Monday, May 14, 2012

Marine Debris- It is everywhere...

Part of Blue Ocean Society's work includes identifying and removing derelict fishing gear (DFG) or marine debris both in the ocean and on the coast. One of the current projects involves going around the 9 Isles of Shoals in the Gulf of Maine and using sonar and fishermen reports to locate areas of debris and DFG. In addition we are also attempting to do coastal clean-ups on each of the Islands.  This past Sunday, Mother's Day, Dianna Schulte (BOS Research Coordinator) and myself set foot upon Appledore Island, the home of UNH/Cornell's Shoals Marine Lab (SML), to get the Marine Debris, DFG party started.  This was a scouting mission to see what exactly we were dealing with in terms of accessibility, terrain and need.  Hal Weeks, Assistant Director of SML met us at the dock and we were treated to a very nice lunch before we began our trek around the island.

Appledore is the largest of the 9 Islands of the Isles of Shoals archipelago.  Since it is home to the Marine Lab it is also a green and sustainable campus meaning that the lab community is self- sufficient. Electricity is generated using a combination of wind, solar and diesel generated power, composting bathroom facilities and strict water conservation and composting and recycling systems. The island itself is considered to be in " near-pristine" condition and every effort is made to keep it as such.  Appledore is also well known for it's feathered inhabitants- Black Backed Gulls and Herring gulls which are all nesting currently and quite noisy, some what aggressive and on high alert! One has to walk around with a "gull stick" for protection from dive bombing animals!
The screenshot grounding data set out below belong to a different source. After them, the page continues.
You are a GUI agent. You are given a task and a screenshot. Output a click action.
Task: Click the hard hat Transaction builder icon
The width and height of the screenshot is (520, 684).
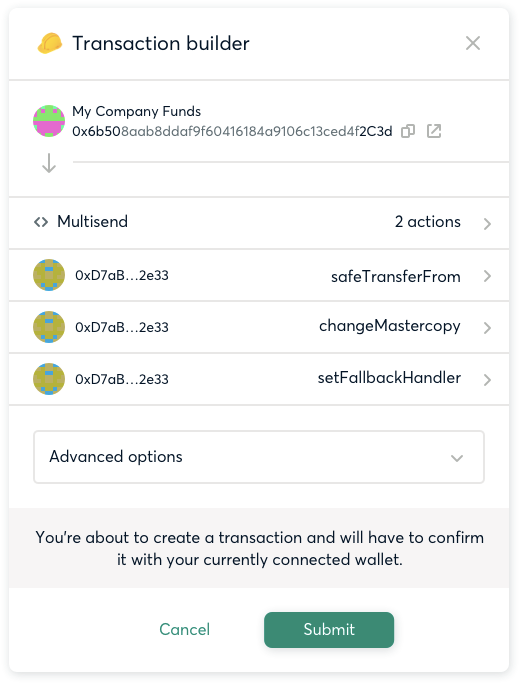[50, 43]
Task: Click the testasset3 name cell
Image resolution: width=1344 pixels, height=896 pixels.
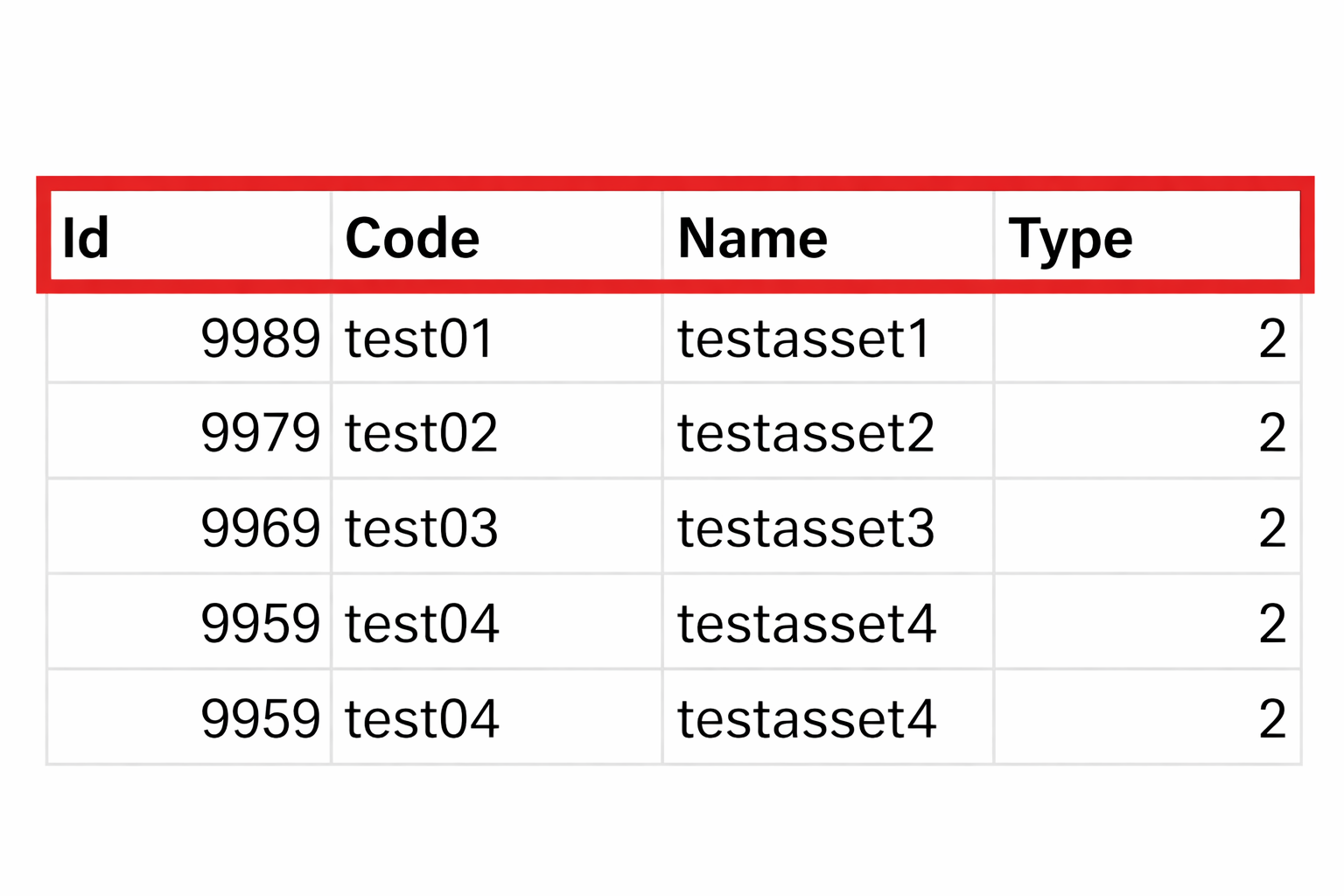Action: coord(806,528)
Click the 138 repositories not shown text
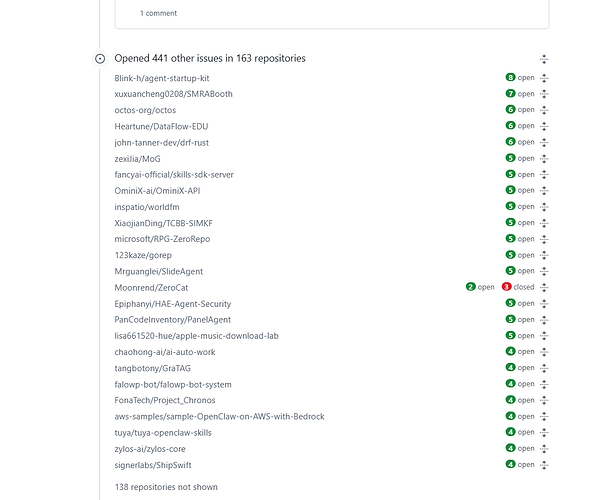The image size is (597, 500). (166, 487)
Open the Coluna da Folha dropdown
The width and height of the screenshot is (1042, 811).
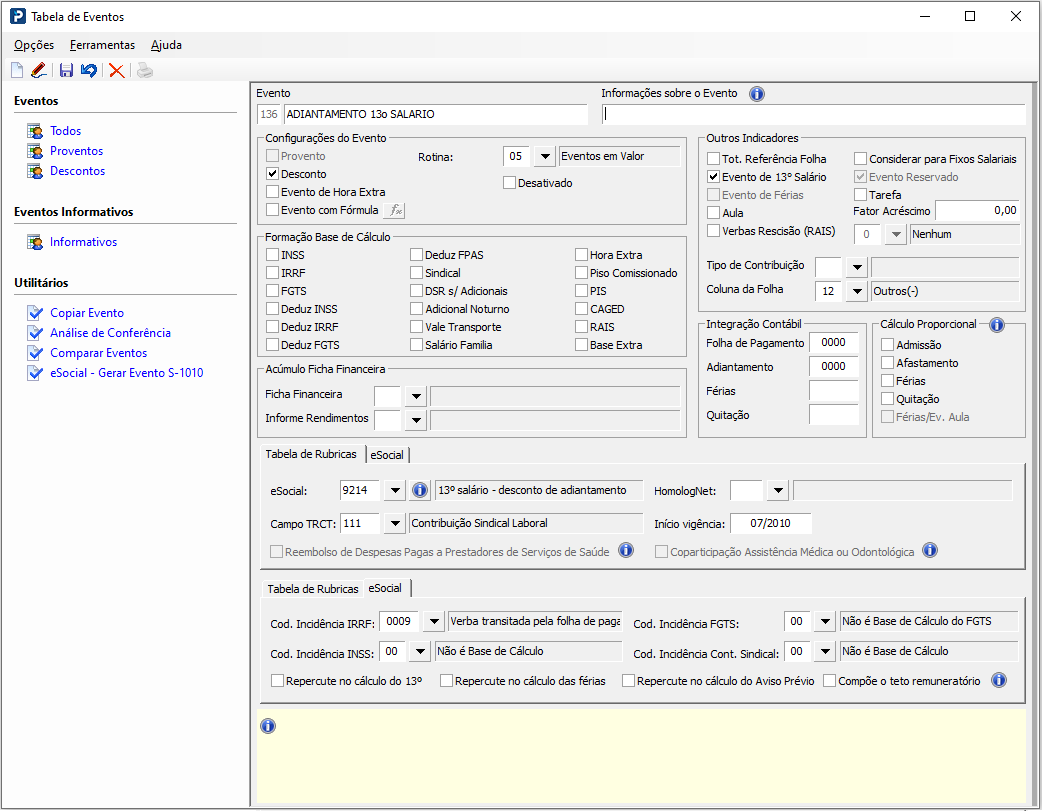click(856, 291)
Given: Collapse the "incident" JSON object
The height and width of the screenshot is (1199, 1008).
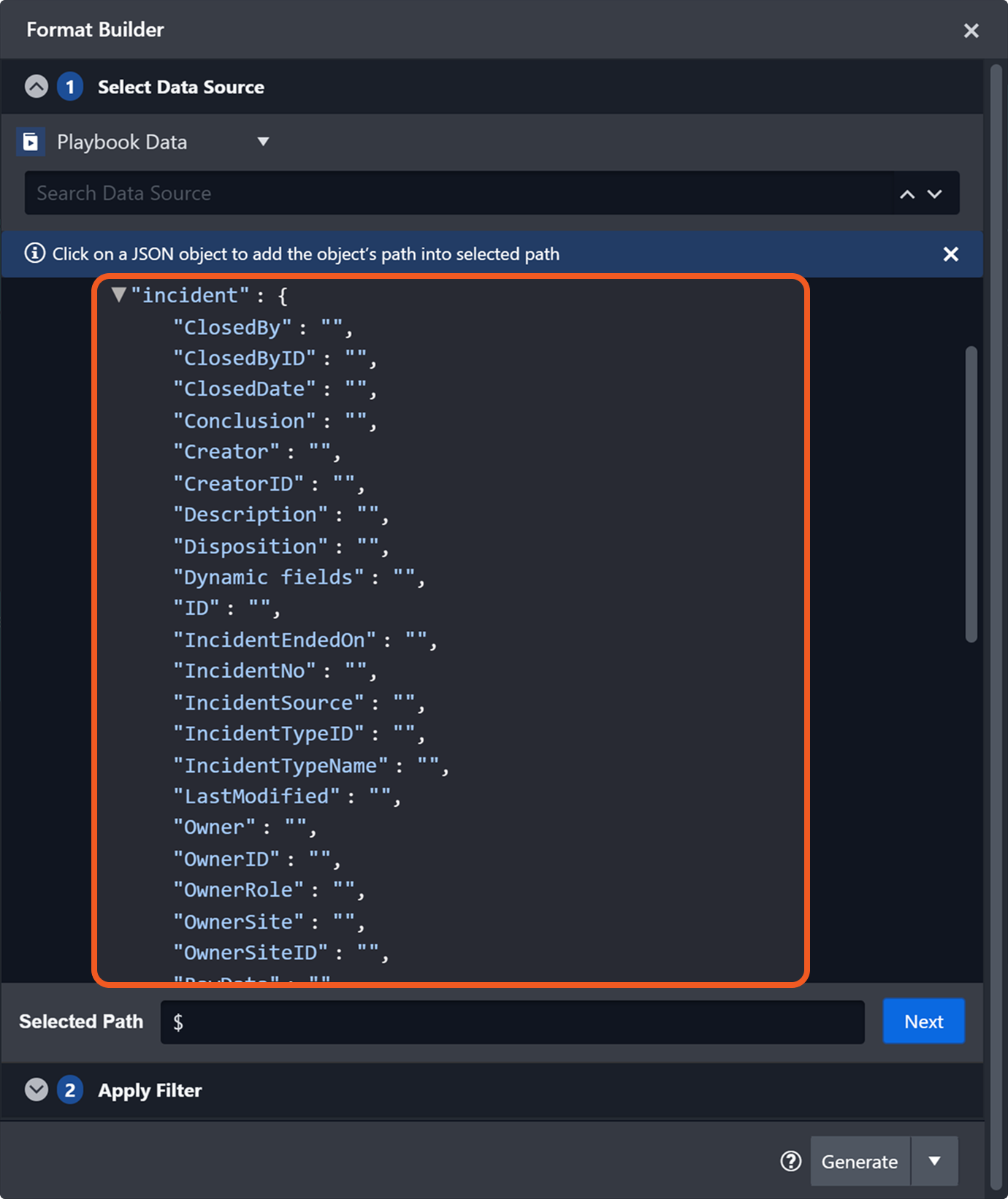Looking at the screenshot, I should pos(119,295).
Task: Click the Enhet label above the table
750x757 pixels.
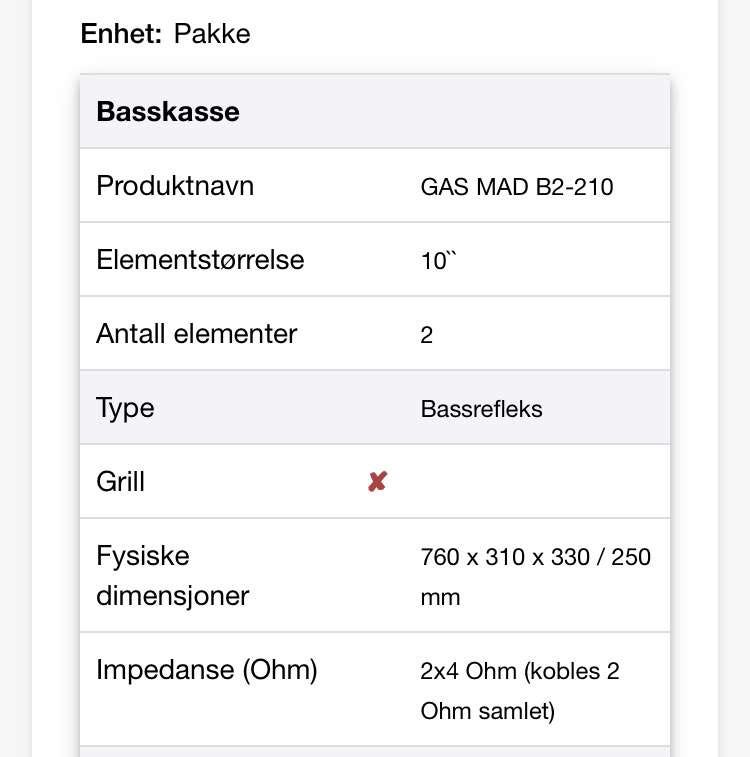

Looks beautiful and pristine doesn't it?

Knowing the green and sustainable record and history of the SML, I was a little skeptical. I wasn't sure how much debris or DFG we would find out there.  From far away, the coastline indeed looks pristine and somewhat treacherous because of the jagged rocks and terrain.  However, as we got down onto the rocky beach at our first potential clean-up site we discovered that in fact there was a lot of debris and trash and derelict pots, rope, foam and even Shrek. Yes Shrek- even you are considered plastic, marine debris!
But a closer look...
A lot of ropes and lines...
Lobster pots...

It was shocking to see that even in a place that is diligent about maintaining the ecosystem as undisturbed and pristine as possible that all if this garbage and DFG could still be found on its shores.  The same was true for the other couple of sites that we investigated.  At the "best" site, where we found Shrek, we also found a plastic cooler lid, many, many bits of lobster pots, whole pots, ropes, bottles, styrofoam, a plastic bucket, candy wrappers and many of the usual suspects in the marine debris catalog.  I was excited because it would make our work here matter, but sad that even in a place that is well taken care of, this is still a problem.  It was also quite strange to be walking along (trying not to get pecked and pooped on by the giant gulls) and documenting everything we found and NOT pick it up.  I also wonder what the other 8 islands are going to look like.  I expect Star Island will be chockfull of trash treasure as there is a lot more human impact due to the presence of a hotel there, but what about the other, less visited islands. I have to say that I will not be surprised to find similar accumulations of DFG and marine debris on those either.  It will be very interesting as this project unfolds to see which Islands were better or worse off and how the type of debris that we collect and cart off will differ.

Although we spent the day focusing on trash, it was an absolutely gorgeous day on the water and on the Island and at least for me, it made me appreciate what Blue Ocean Society is trying to do even more because without their efforts who would be doing this?